== Exercise inputs

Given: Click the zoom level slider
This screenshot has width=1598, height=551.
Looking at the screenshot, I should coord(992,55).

====
== Exercise inputs

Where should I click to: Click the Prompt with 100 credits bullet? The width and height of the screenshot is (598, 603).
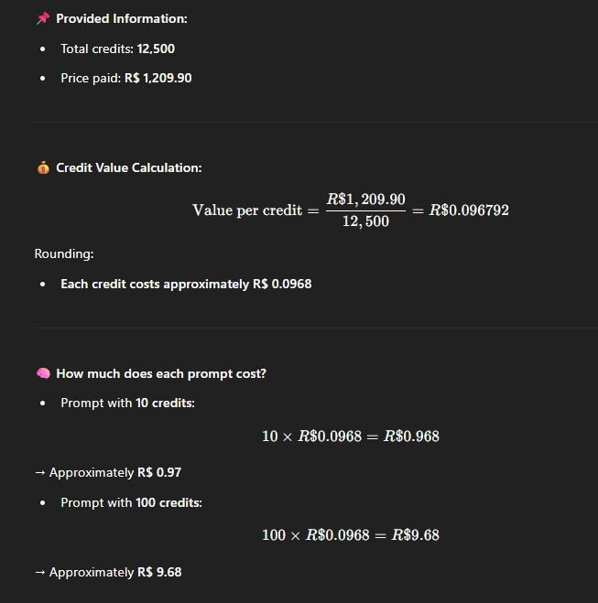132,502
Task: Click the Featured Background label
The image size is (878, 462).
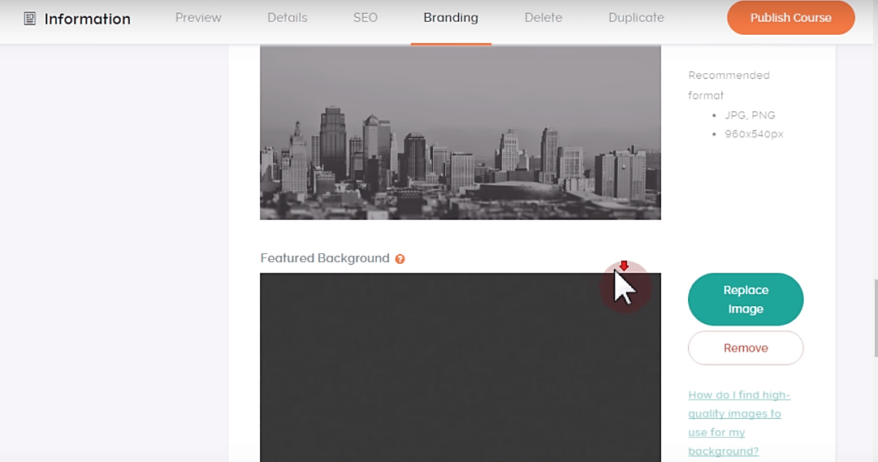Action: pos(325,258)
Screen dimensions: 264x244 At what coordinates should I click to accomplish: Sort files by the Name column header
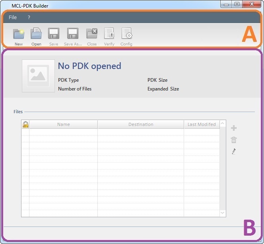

====
== Exercise inputs

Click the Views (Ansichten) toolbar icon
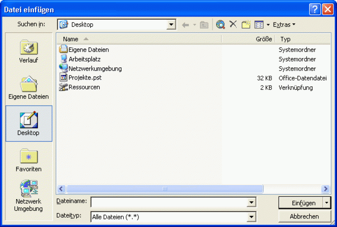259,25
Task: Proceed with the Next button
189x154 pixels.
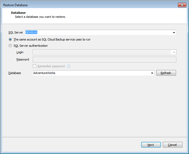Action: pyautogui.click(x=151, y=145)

====

### Assignment
Please go through the material and return each line where the word "Task" appears.

### Answer
Task: Click the Featured Background label
Task: Proceed with the Next button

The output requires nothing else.